Anonymous Leah said...

the pumpkin looks lovely :-) and I adore those little popcorn balls.

as to your roommate, is she in normal classes with English speakers, or does she take a special curriculum? I had a Japanese roommate, and she basically just took intensive English classes. I helped her with her homework a lot. I also learned that the key to speaking with her was to enunciate well and speak slowly (hard for me, but I had a lot of practice, since we hung out a lot). Also, from being in a foreign country, I've learned that you can get the hang of one person's voice (ie your teacher's) b/c you hear it a lot and still not be able to understand everyone else.

11:37 AM  
Blogger Karen said...

I'm southern -- we don't enunciate.

And her understanding of English is so bad that we just cannot talk or hang out -- I've given it a shot. And it's not only me that it frustrates -- she has lots of Chinese friends that are always in and out of here and they won't even let her try to respond, they respond for her.

And she's working on a masters in Physics -- she takes regular classes. And the teachers in the science department are actually American -- thats a drastic change from my Math department stomping grounds.
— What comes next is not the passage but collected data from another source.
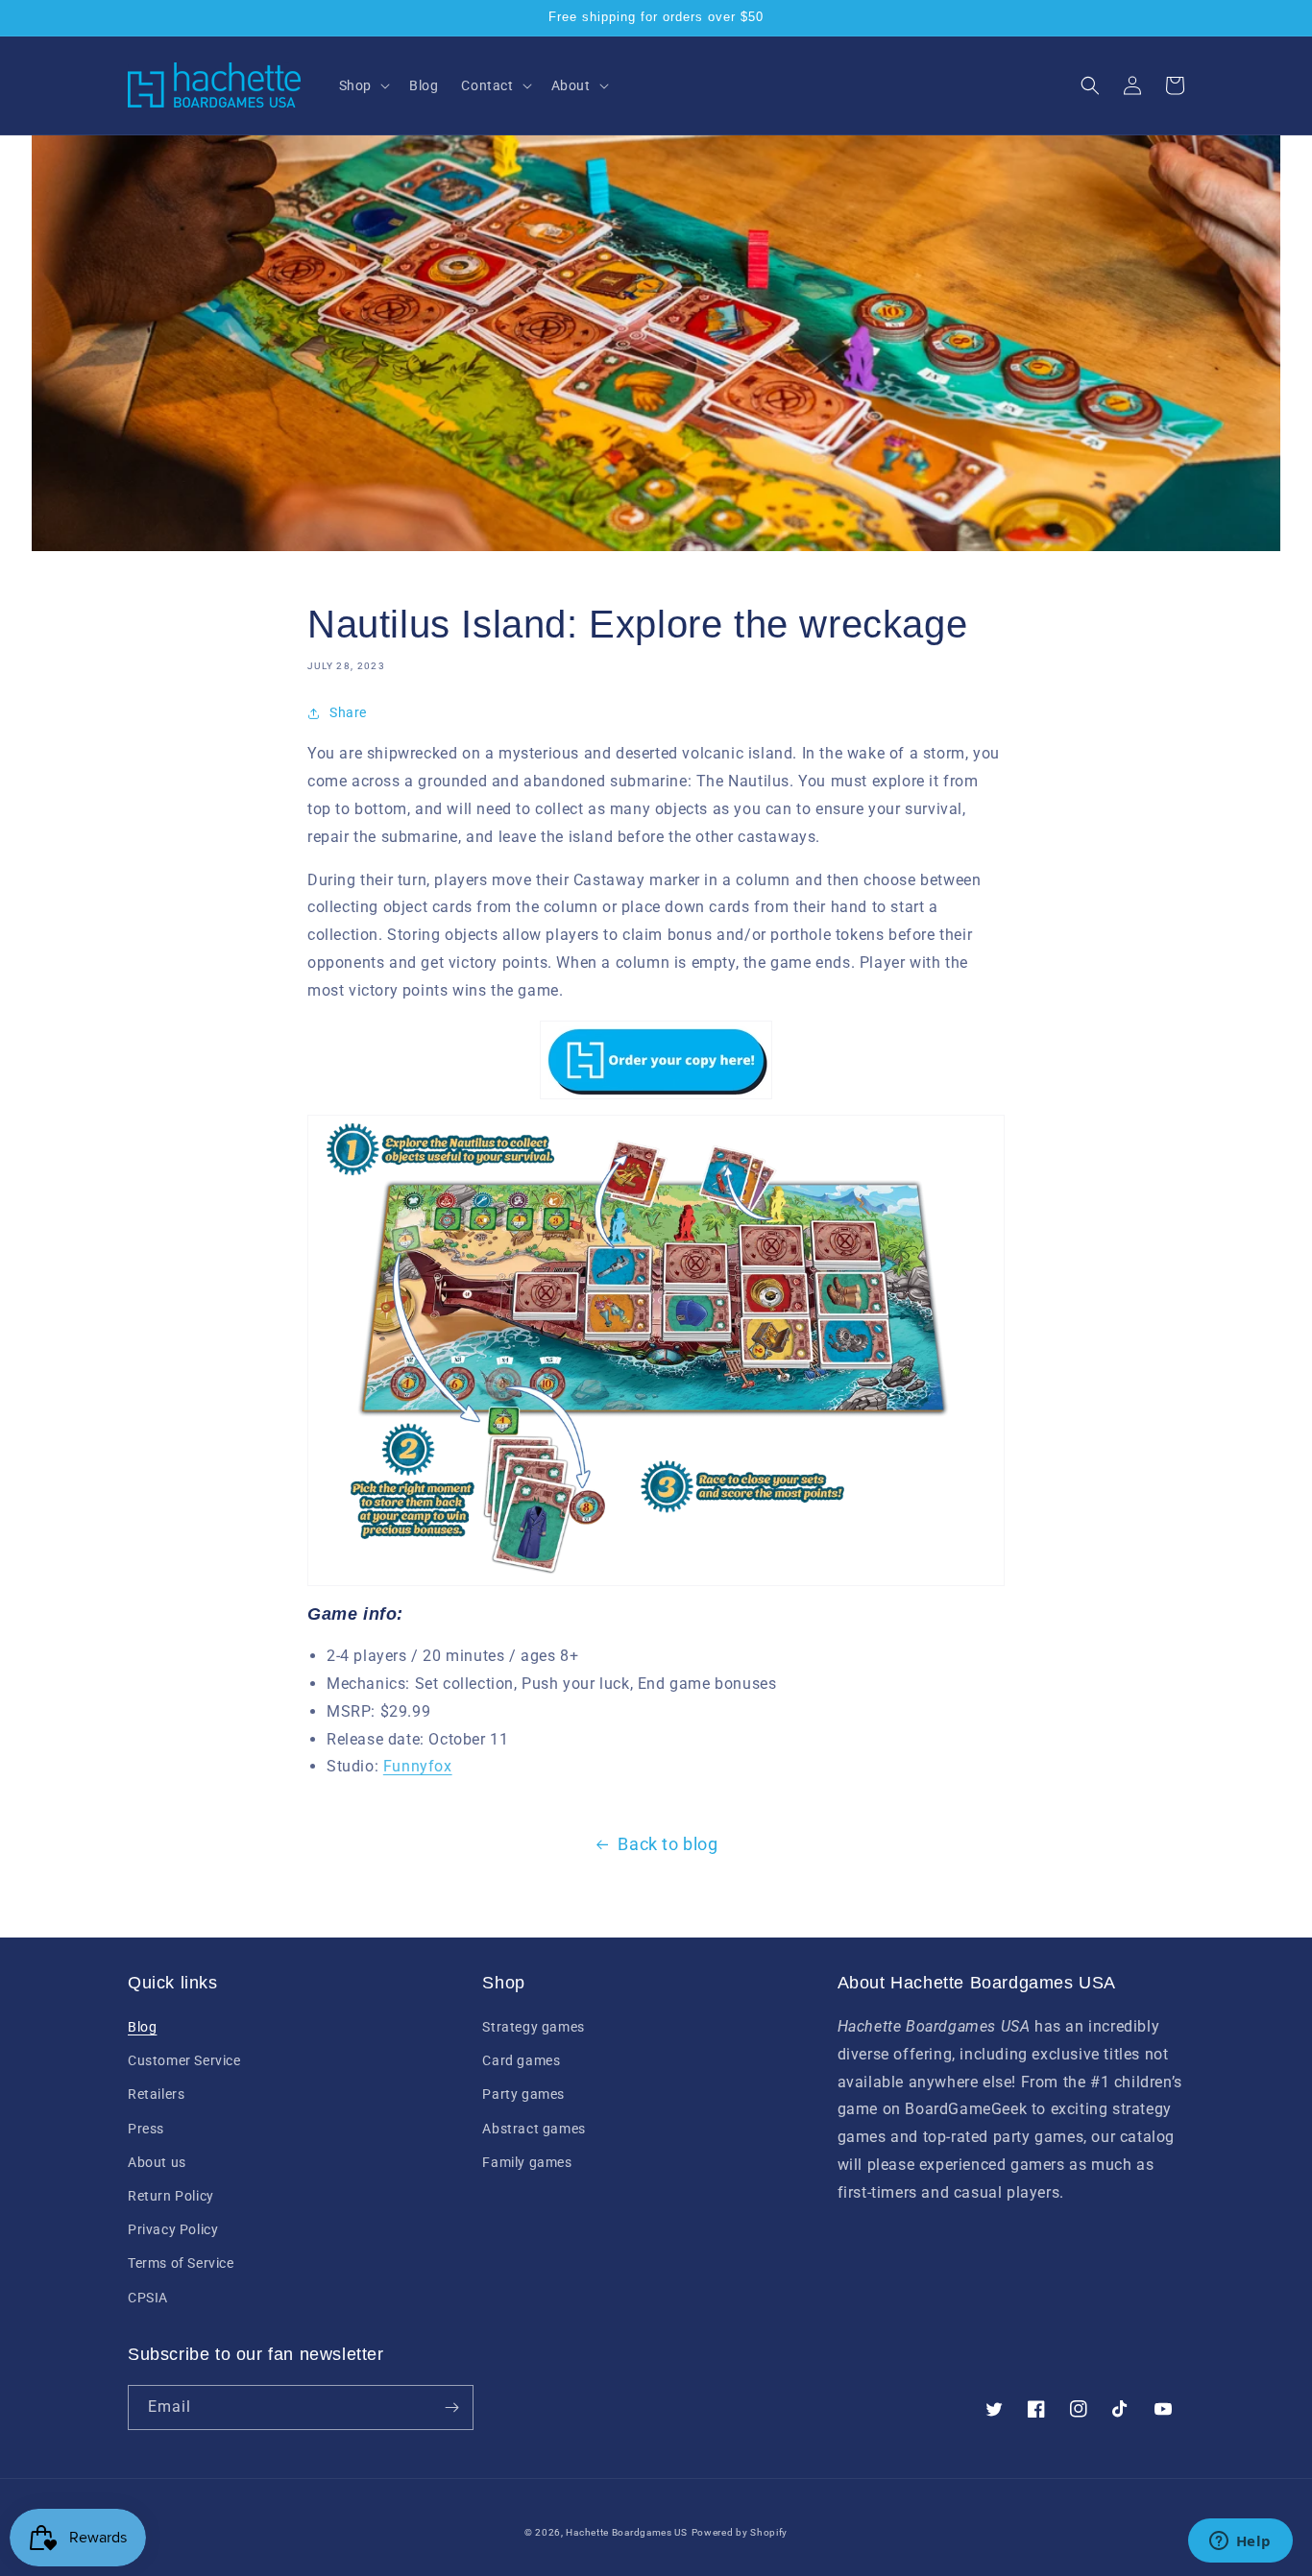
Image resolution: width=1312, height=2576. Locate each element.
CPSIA (148, 2297)
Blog (142, 2026)
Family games (526, 2162)
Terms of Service (181, 2263)
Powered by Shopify (740, 2532)
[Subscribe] (451, 2407)
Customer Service (184, 2060)
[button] (363, 85)
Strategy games (533, 2026)
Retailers (156, 2094)
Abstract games (533, 2128)
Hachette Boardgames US (626, 2532)
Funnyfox (417, 1766)
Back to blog (667, 1844)
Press (146, 2128)
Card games (521, 2060)
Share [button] (348, 712)
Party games (523, 2094)
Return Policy (171, 2195)
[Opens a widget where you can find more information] (1240, 2542)
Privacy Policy (173, 2229)
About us (157, 2162)
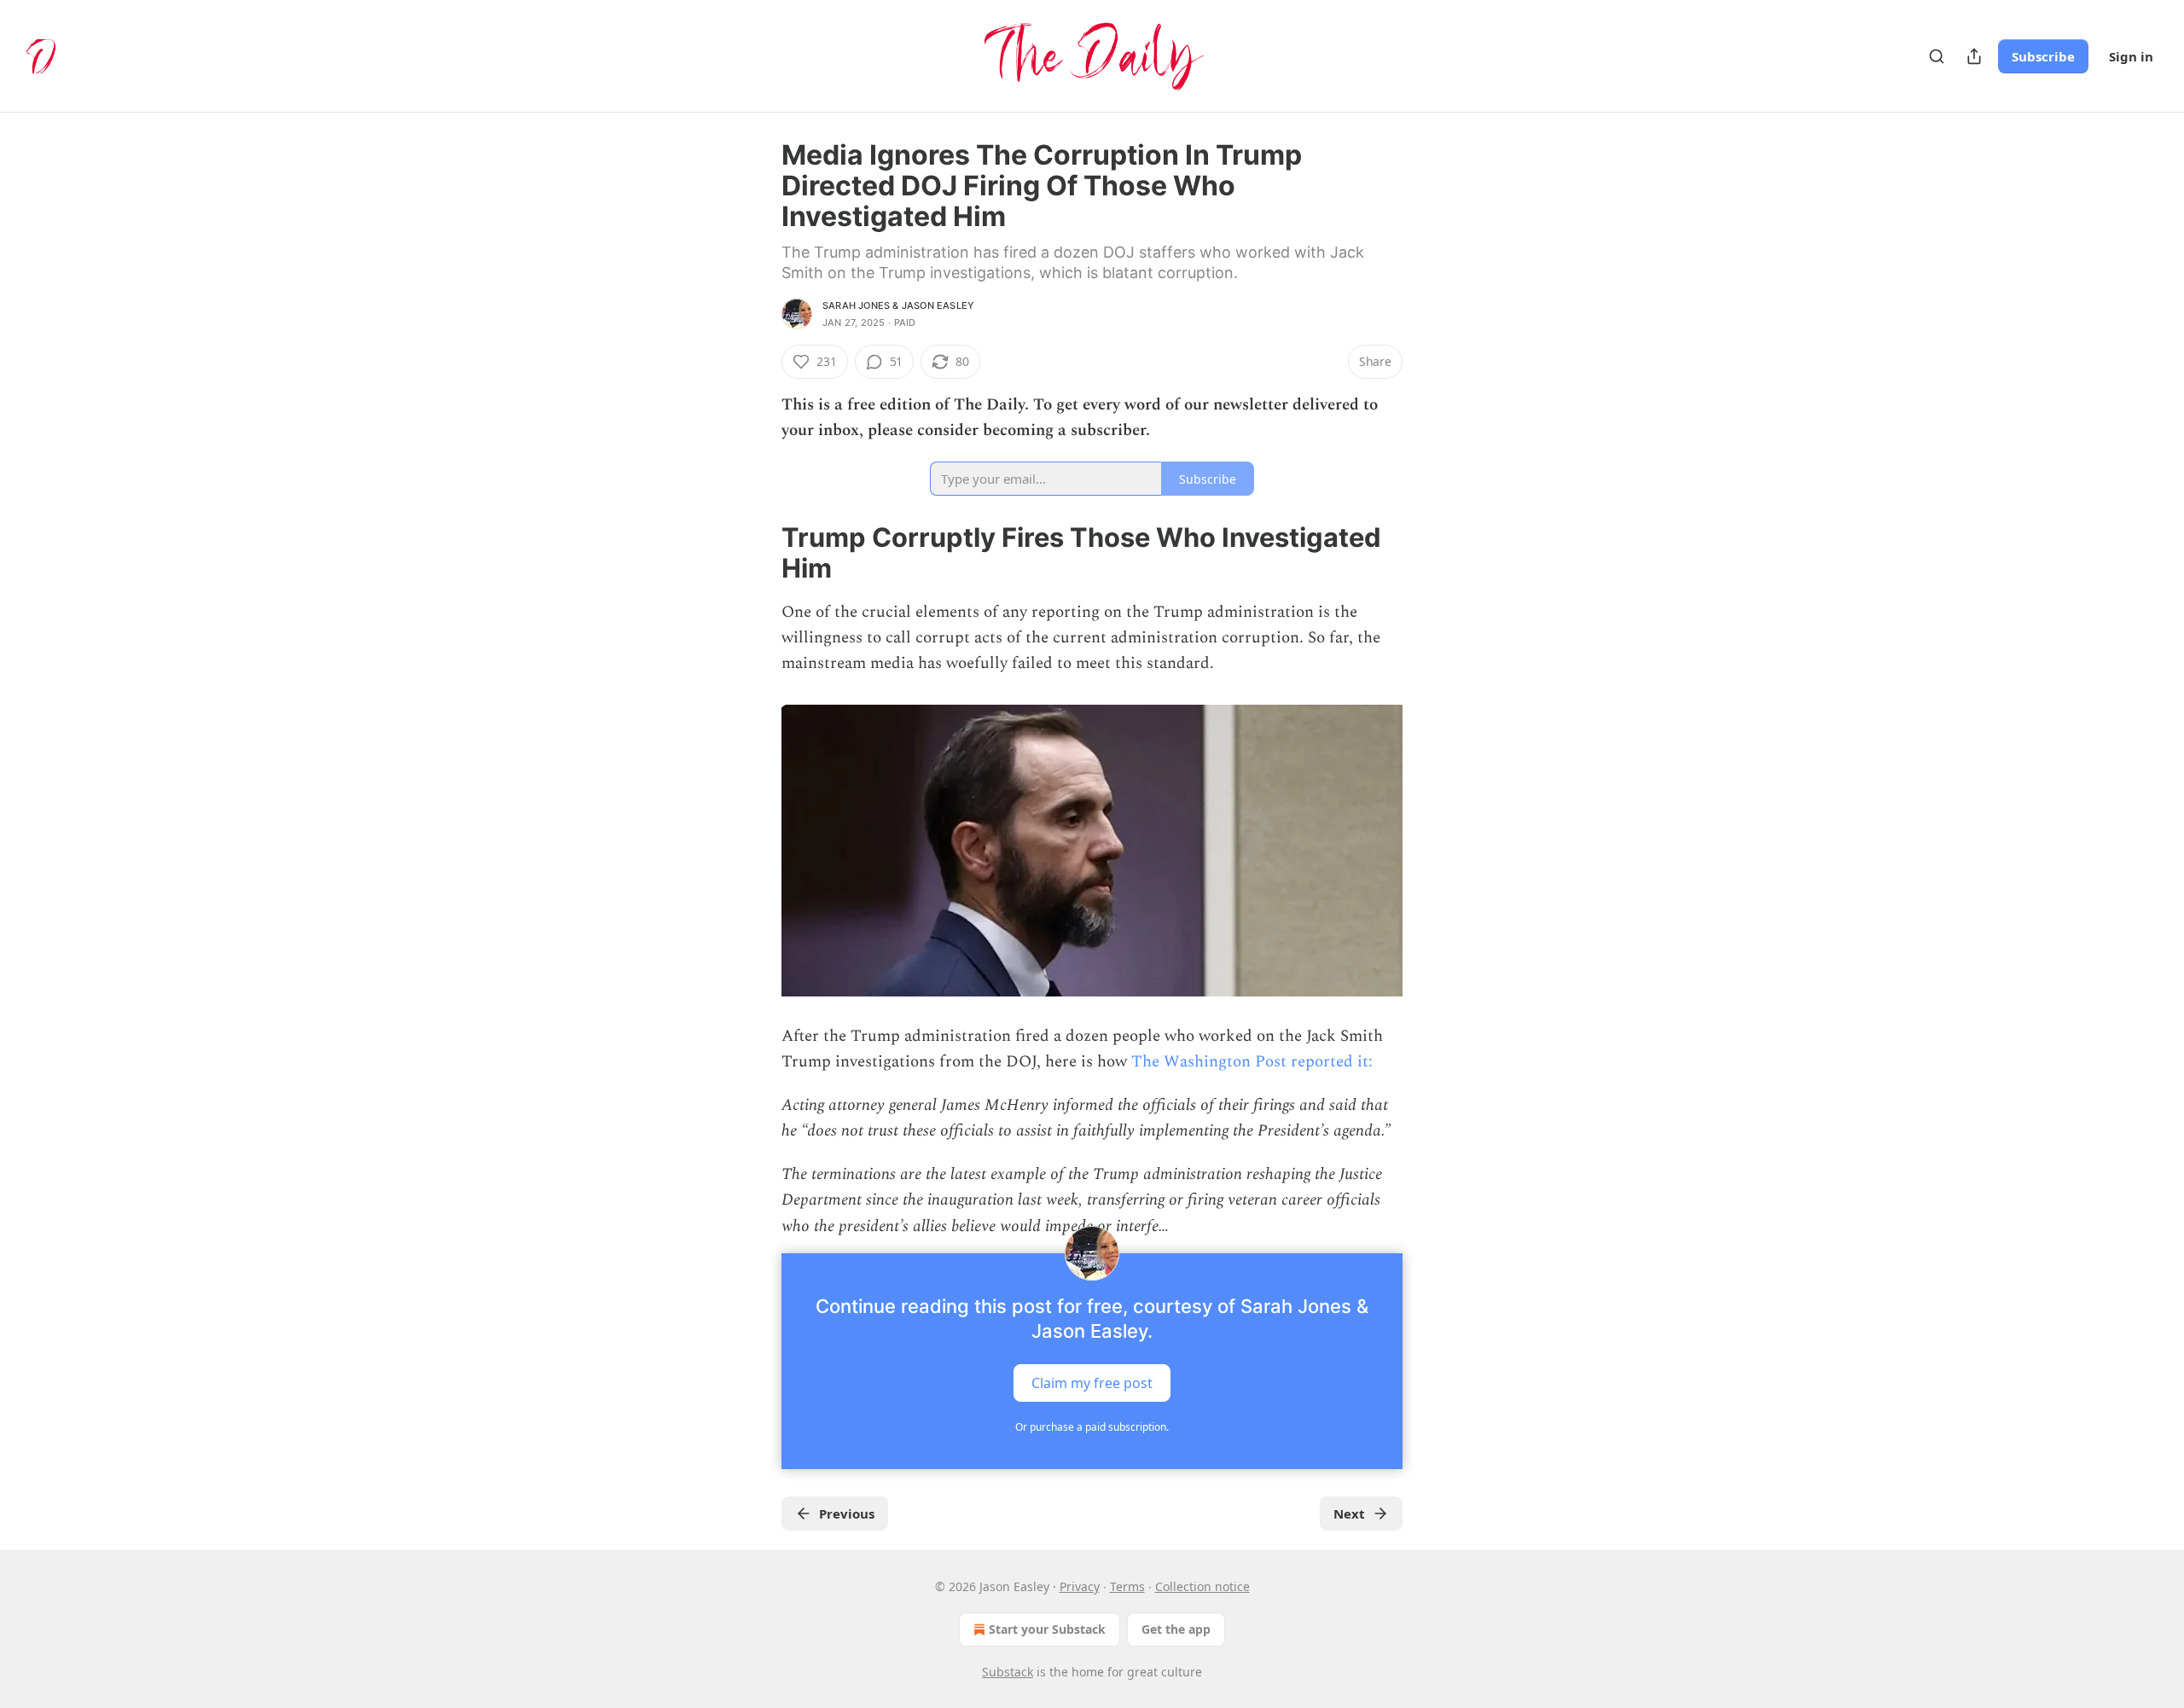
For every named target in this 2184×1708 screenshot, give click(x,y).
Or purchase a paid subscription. (1092, 1427)
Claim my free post (1092, 1382)
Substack (1007, 1672)
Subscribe (2043, 56)
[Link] (757, 552)
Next (1349, 1513)
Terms (1127, 1586)
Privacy (1080, 1586)
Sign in (2131, 56)
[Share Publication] (1974, 56)
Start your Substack (1047, 1629)
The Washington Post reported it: (1252, 1061)
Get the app (1176, 1629)
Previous (846, 1513)
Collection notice (1202, 1586)
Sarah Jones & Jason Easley (898, 305)
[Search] (1937, 56)
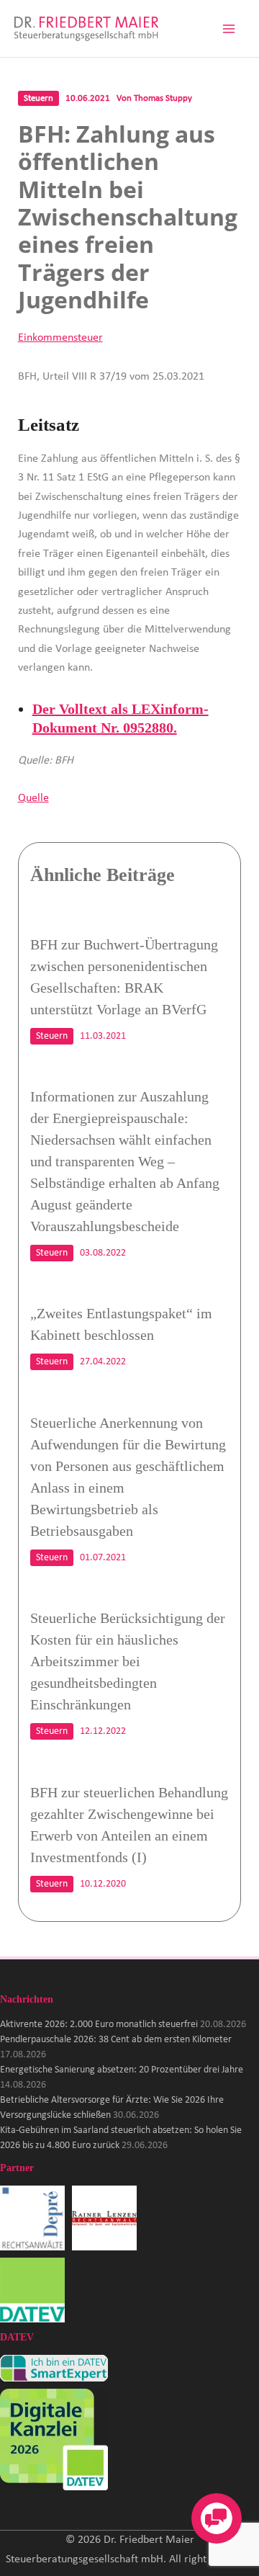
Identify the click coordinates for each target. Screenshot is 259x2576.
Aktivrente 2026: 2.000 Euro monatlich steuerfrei (99, 2024)
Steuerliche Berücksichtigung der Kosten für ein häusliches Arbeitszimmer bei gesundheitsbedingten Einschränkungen (127, 1661)
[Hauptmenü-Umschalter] (229, 29)
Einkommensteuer (60, 338)
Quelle (33, 798)
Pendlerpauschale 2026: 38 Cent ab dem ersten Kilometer (116, 2039)
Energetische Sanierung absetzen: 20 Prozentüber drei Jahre (121, 2070)
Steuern (38, 98)
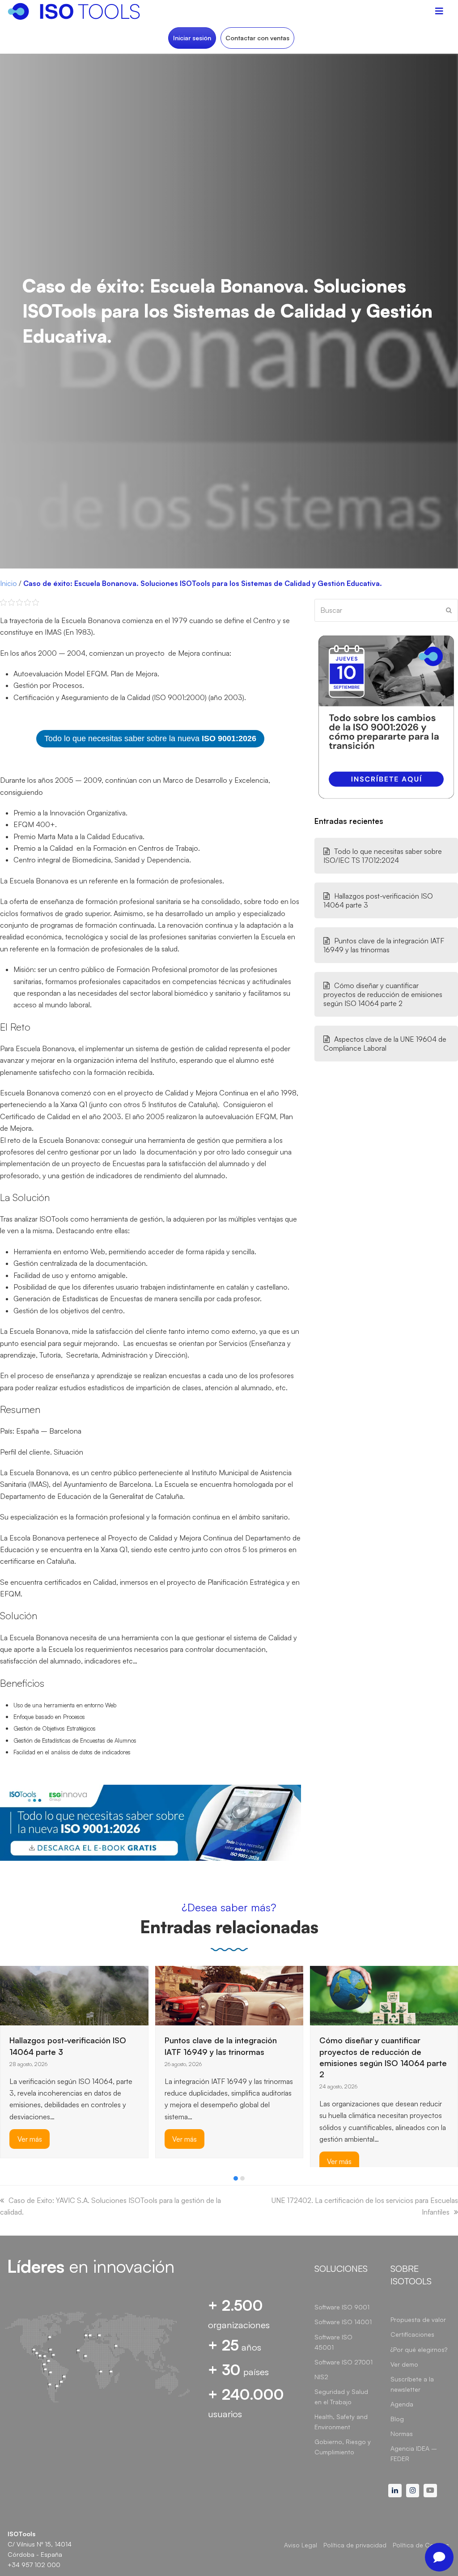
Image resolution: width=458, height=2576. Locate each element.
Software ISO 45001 (333, 2342)
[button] (235, 2178)
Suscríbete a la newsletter (412, 2384)
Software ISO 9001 (341, 2307)
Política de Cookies (421, 2545)
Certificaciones (412, 2334)
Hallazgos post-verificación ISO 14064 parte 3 (378, 900)
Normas (401, 2433)
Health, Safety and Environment (341, 2422)
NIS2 (321, 2377)
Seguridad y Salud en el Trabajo (341, 2397)
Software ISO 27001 (343, 2362)
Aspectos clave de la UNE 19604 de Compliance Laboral (384, 1043)
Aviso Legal (300, 2545)
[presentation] (4, 2180)
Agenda (401, 2404)
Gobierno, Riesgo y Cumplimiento (342, 2447)
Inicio (8, 583)
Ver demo (404, 2364)
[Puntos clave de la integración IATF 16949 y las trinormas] (74, 1994)
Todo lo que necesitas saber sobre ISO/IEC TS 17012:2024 (382, 856)
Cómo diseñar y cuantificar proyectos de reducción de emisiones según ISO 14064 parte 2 (382, 994)
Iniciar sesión (192, 38)
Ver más (29, 2139)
Her English is about as good as my Spanish -- and that's not very good.

3:52 PM  
Anonymous Leah said...

oh, man, that's crazy -- you got the short end of the stick. there are definitely better foreign roommates. if she can't understand english, why did she pick somewhere southern? gah (and no offense here), but sometimes I even have problems with it (or I end up speaking in a southern accent, which is perhaps arguably worse). that sucks. maybe someday you will get some good foreign roommates that are fun and actually work at speaking english.